## Data listing
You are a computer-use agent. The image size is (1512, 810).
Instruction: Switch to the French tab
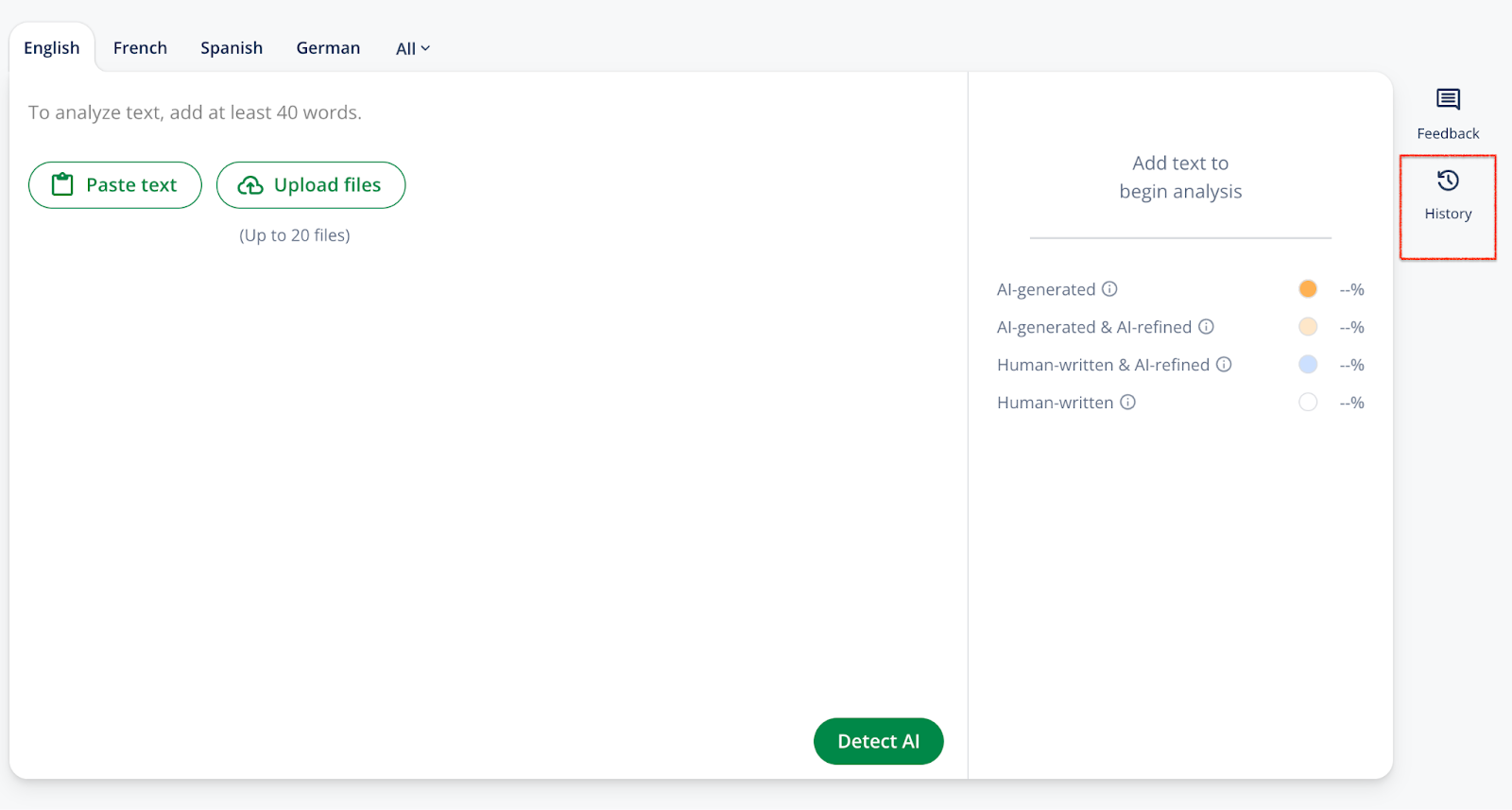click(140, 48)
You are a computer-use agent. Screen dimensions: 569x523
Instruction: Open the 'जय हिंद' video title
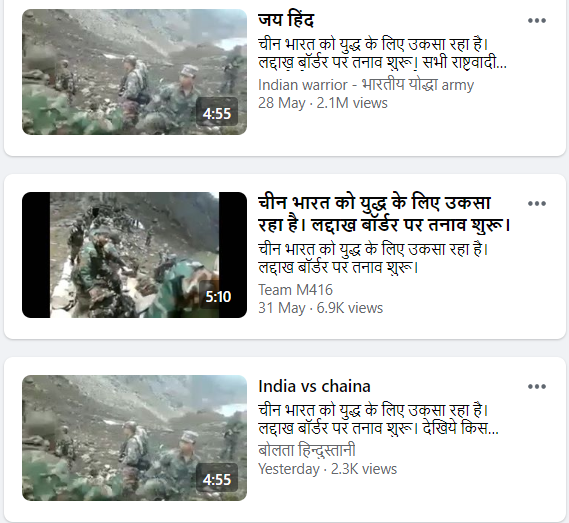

## What is being asked
Every line of the data should be transcribed exactly. Omit the images.

## Exercise solution
You are a computer-use agent. The image size is (1512, 810).
Instruction: Switch to the French tab
click(140, 48)
You are a computer-use agent. Screen dimensions: 569x523
Instruction: Open the 'जय हिंद' video title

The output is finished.